Friday, January 7, 2011: 10:10 AM
Great Republic Room (The Westin Copley Place)
Alex Borucki , Emory University, Atlanta, GA
This paper examines the twofold condition of black leaders –subaltern elite– in late-colonial and early-independent Argentina and Uruguay, and shows how the formation of leaderships reshaped the collective identities of Afro-descendants. I follow a biographical approach to study these exceptional personages. In colonial and early-independent Latin America, historical research on Afro-descendants generally explores fragmentary data on individuals from an array of sources –judicial and police files, church records, censuses, etc. This path provides fragmentary information on subjects at one stage of life and shows disconnected aspects of personal experience without evaluating the multidimensional meaning of lifetime. However, biographical strategies of research illustrate how changes affected the life-span of individuals who left records about themselves –a tiny minority of the black population of the Río de la Plata.
My case studies are Ventura Patrón and Pablo Agüero, two free Africans who lived in Buenos Aires during the 1780s, and Jacinto Ventura de Molina, who lived in Montevideo from 1800 up to his death.
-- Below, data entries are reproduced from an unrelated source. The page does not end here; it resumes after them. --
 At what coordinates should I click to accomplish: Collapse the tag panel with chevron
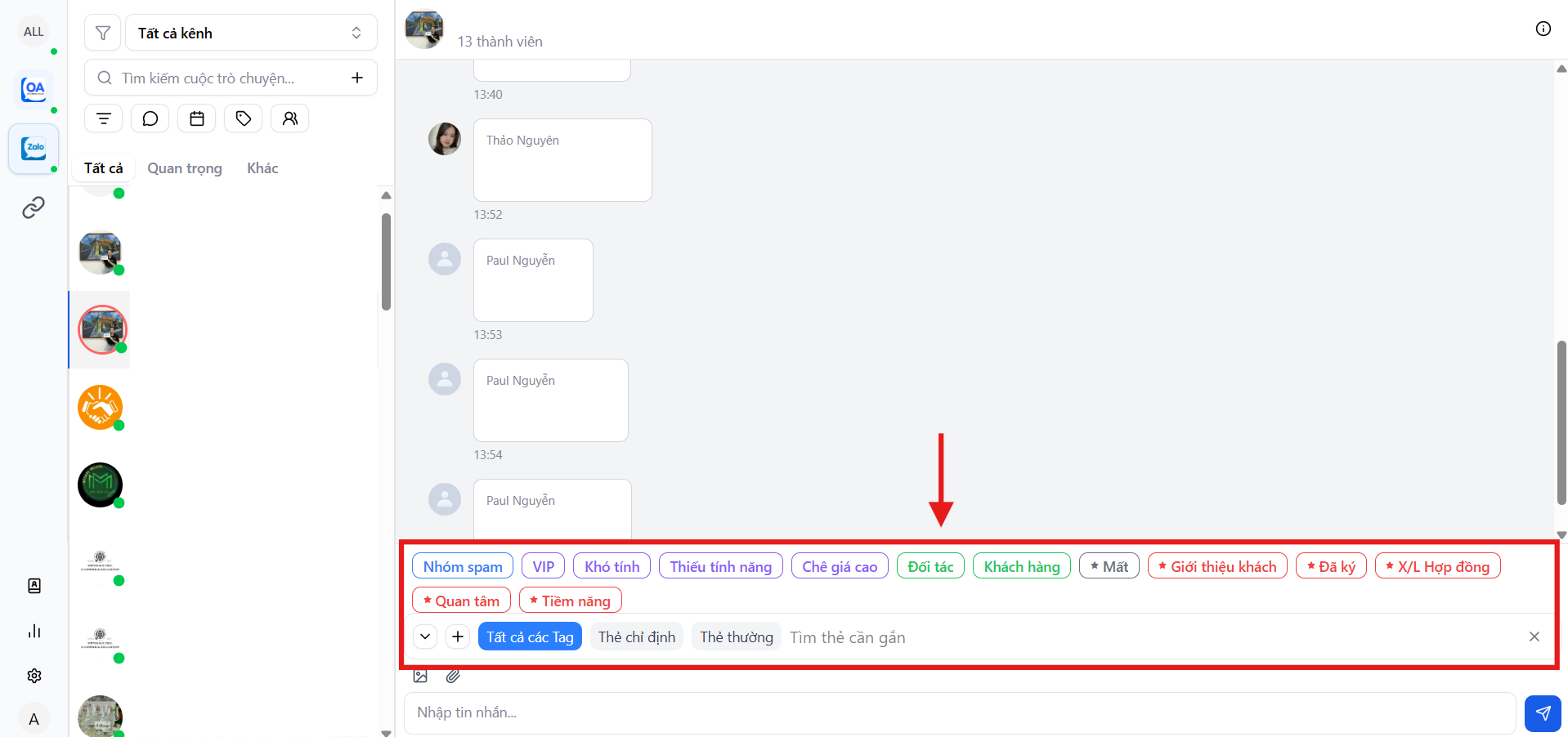coord(425,636)
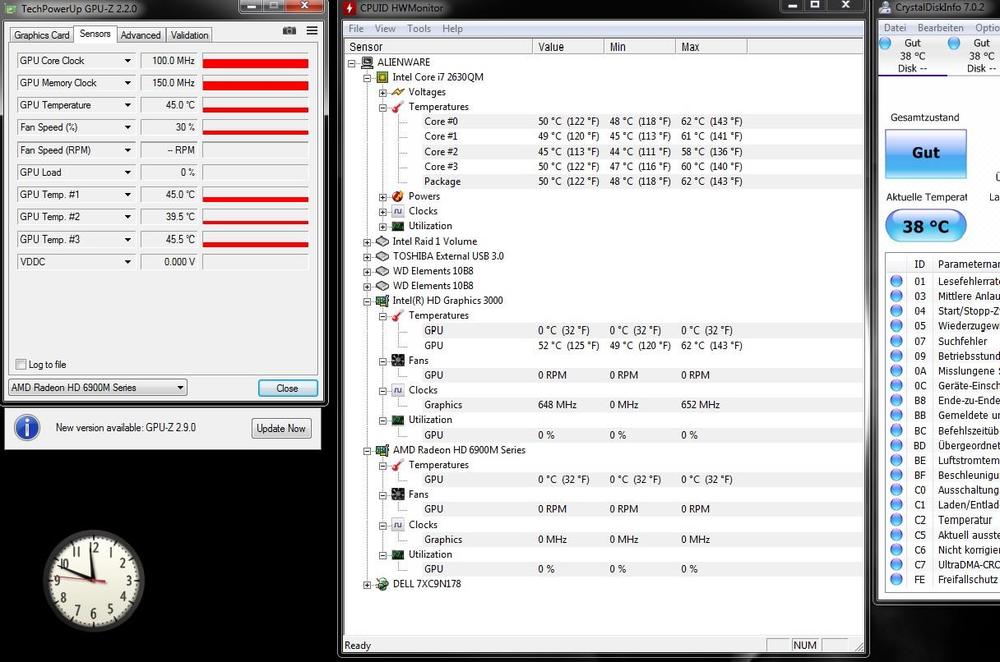This screenshot has width=1000, height=662.
Task: Enable the Log to file checkbox
Action: coord(21,365)
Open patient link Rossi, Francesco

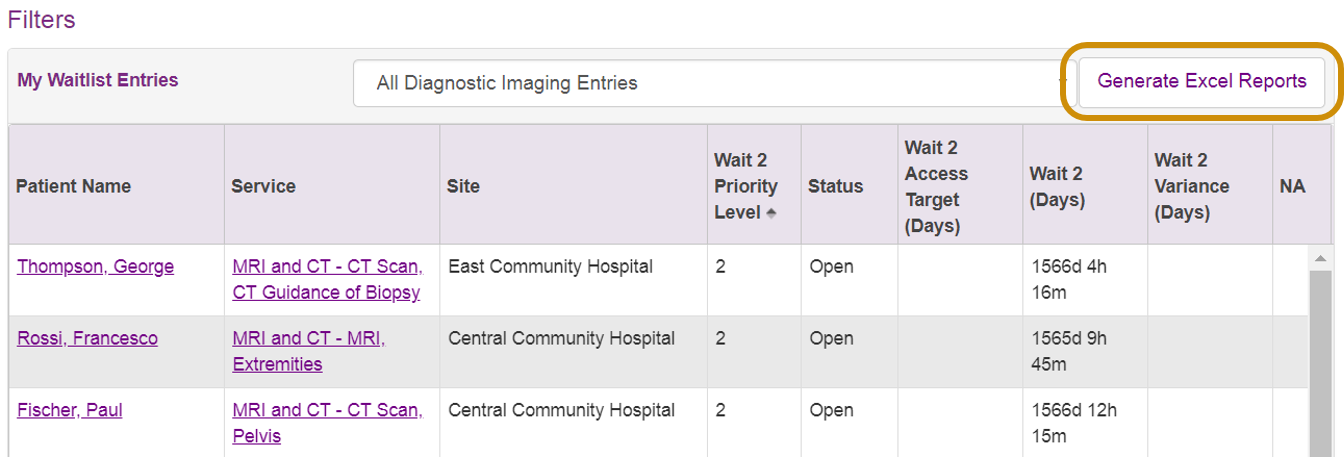tap(87, 339)
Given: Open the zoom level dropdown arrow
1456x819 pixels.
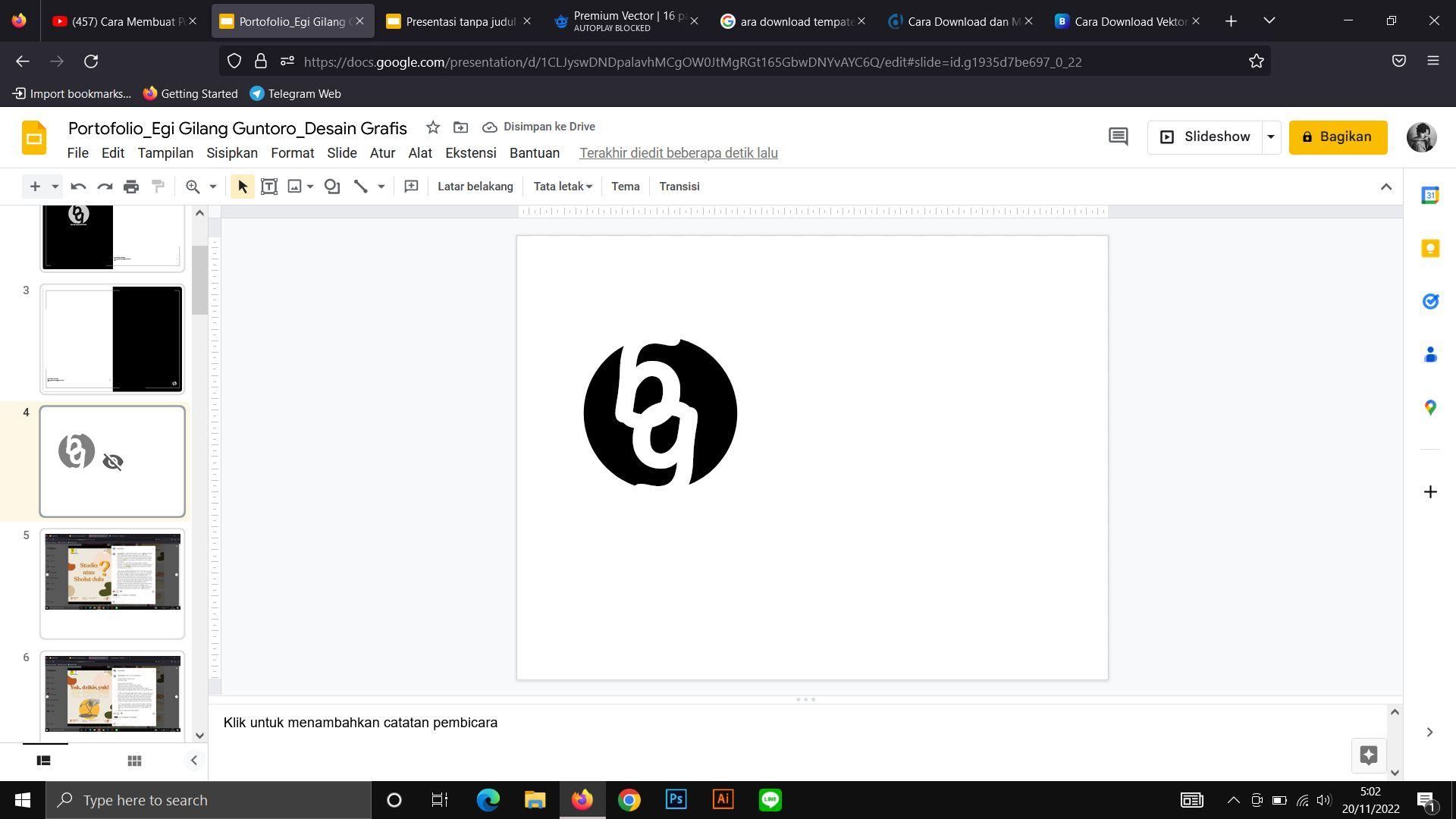Looking at the screenshot, I should point(213,187).
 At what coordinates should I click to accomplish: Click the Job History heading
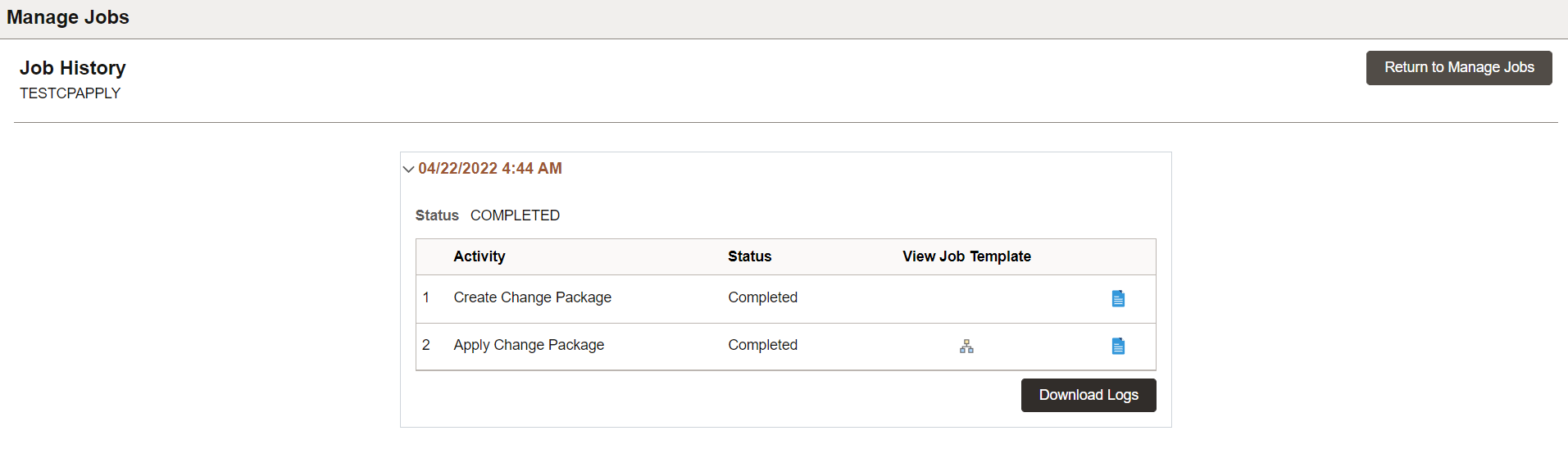(x=73, y=68)
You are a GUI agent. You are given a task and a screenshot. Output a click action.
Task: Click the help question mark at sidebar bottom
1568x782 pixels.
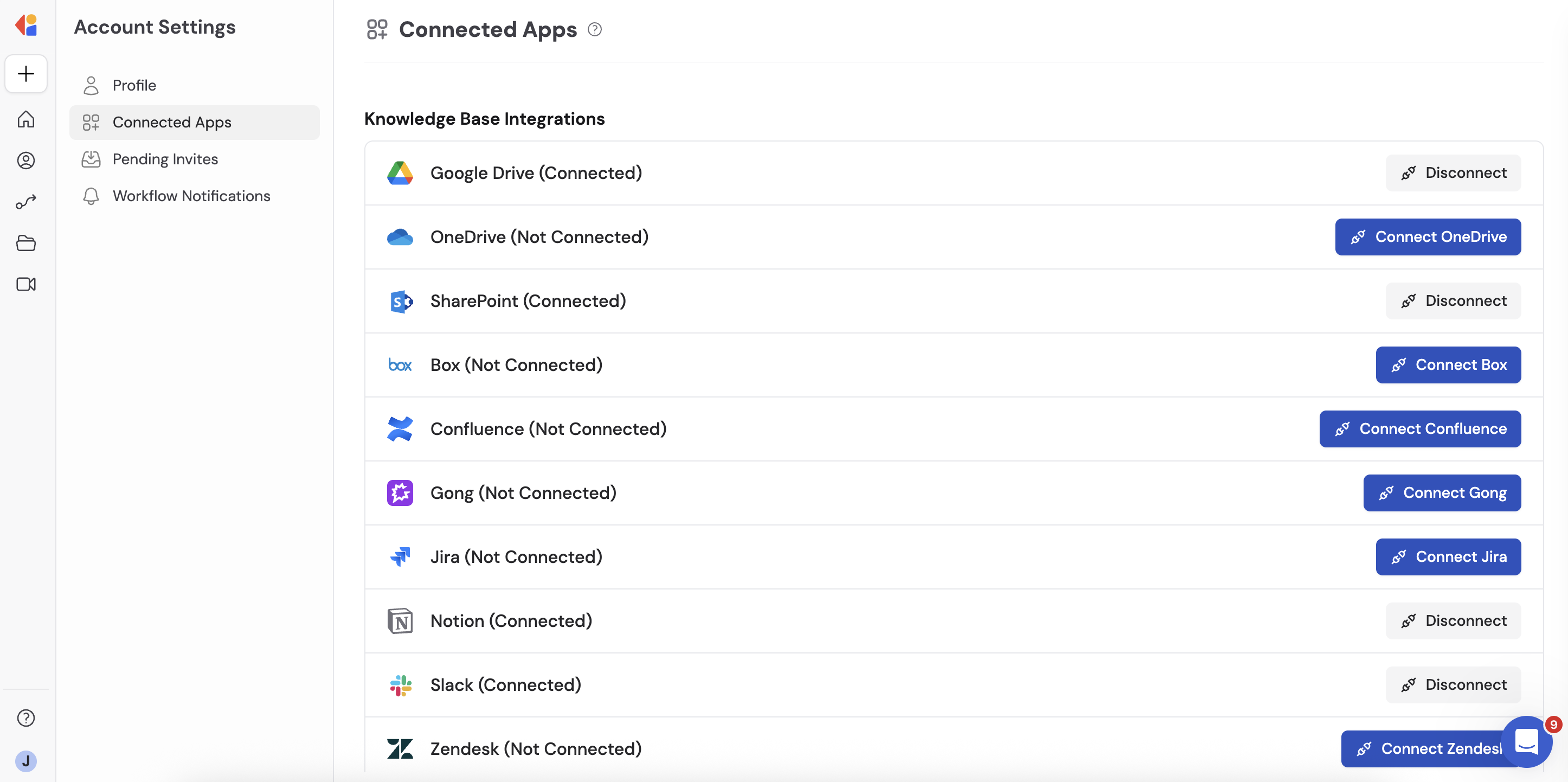25,718
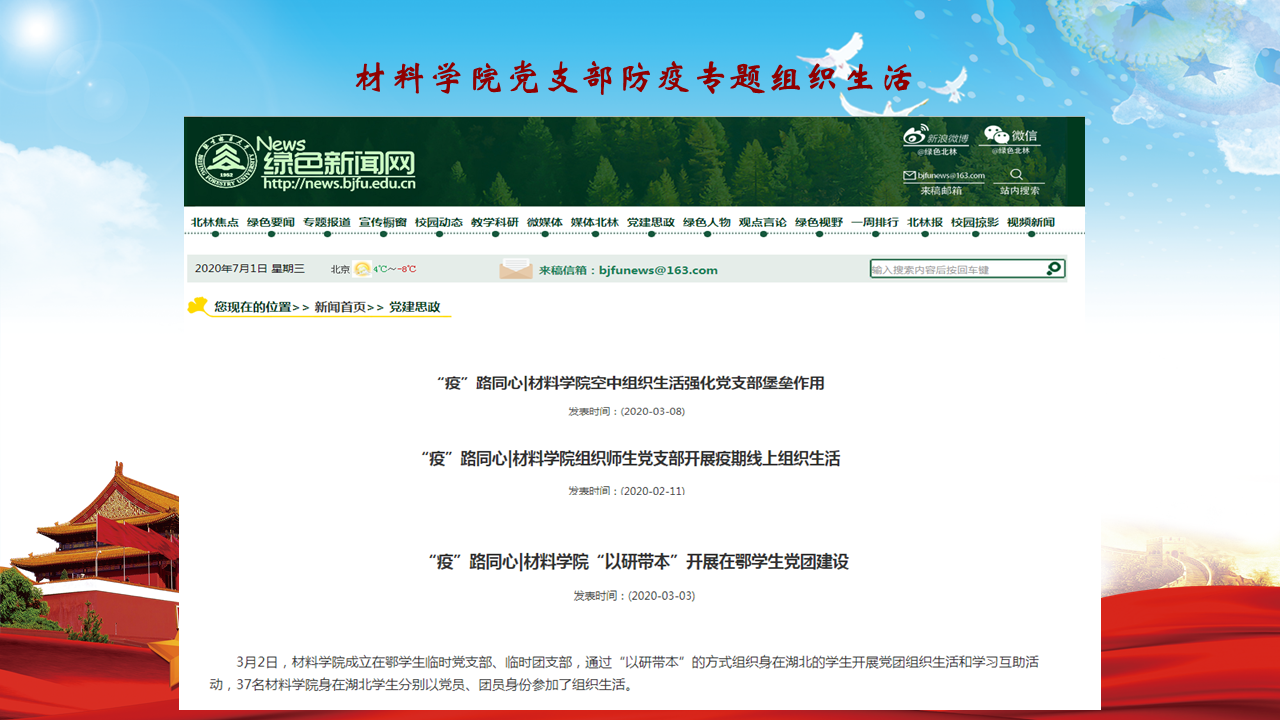Open article about 空中组织生活强化党支部堡垒作用
This screenshot has width=1280, height=720.
tap(630, 383)
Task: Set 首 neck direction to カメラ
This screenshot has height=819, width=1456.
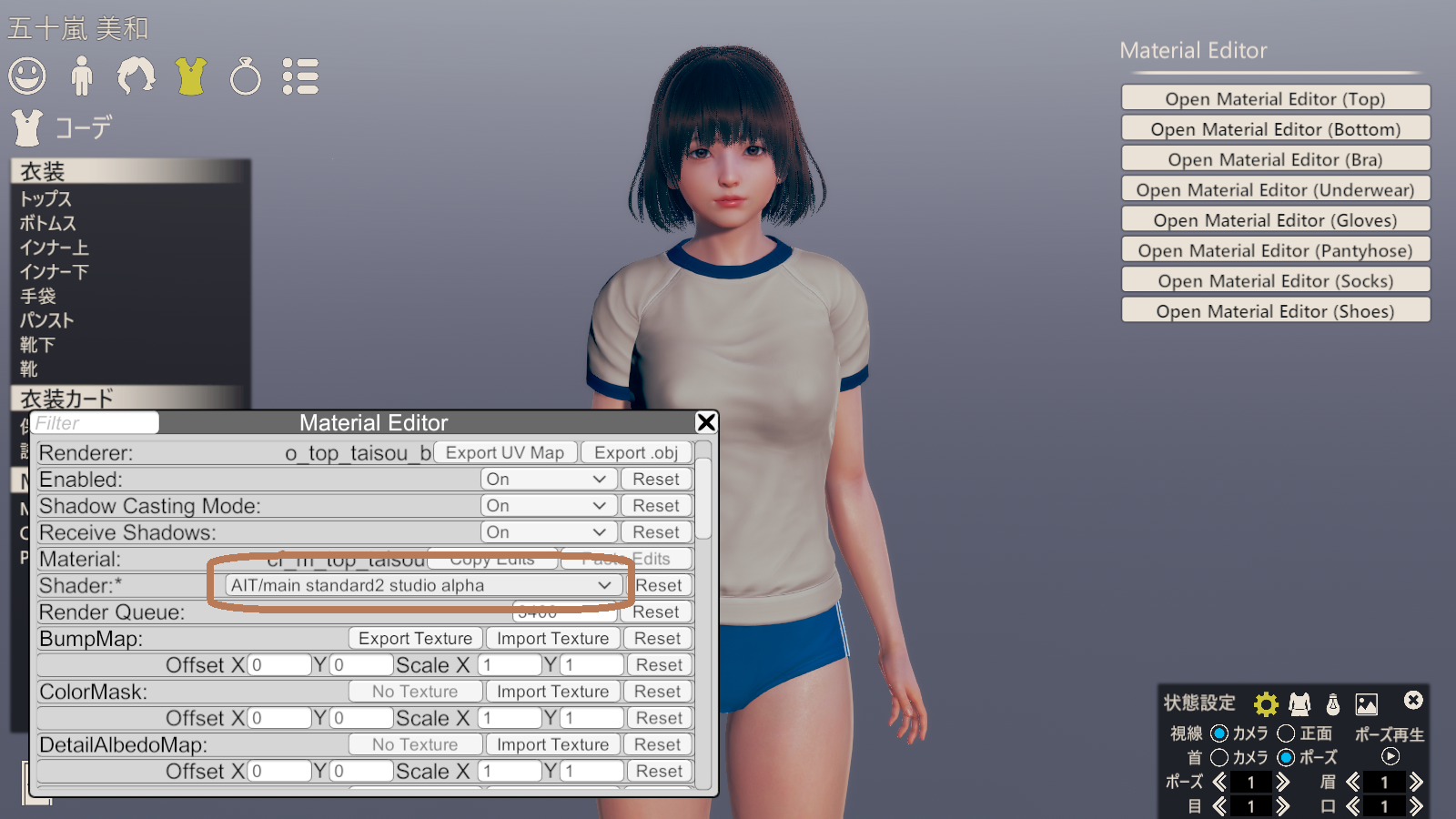Action: 1219,757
In 1784, Patrón sailed from Buenos Aires to Cádiz to ask the Spanish King to be appointed as Colonel of black militias. In Cádiz, Patrón introduced himself as the “capataz de los de su nación Etiopia.” While Agüero was commissioned by the Cabildo of Buenos Aires to chase runaway slaves and watch black celebrations, Molina defended the African associations of Montevideo and appealed on their behalf before the Uruguayan government. Molina was a free black who lived between reality and delusion, the white and black worlds, and between the world of letters and the world of arms. While exceptional, the lives of Patrón, Agüero and Molina show consistent patterns of black leadership formation and collective identities emerging from experiences in colonial militias, Catholic lay-brotherhoods, African-based associations, and the relationships between black communities and the colonial and post-colonial state.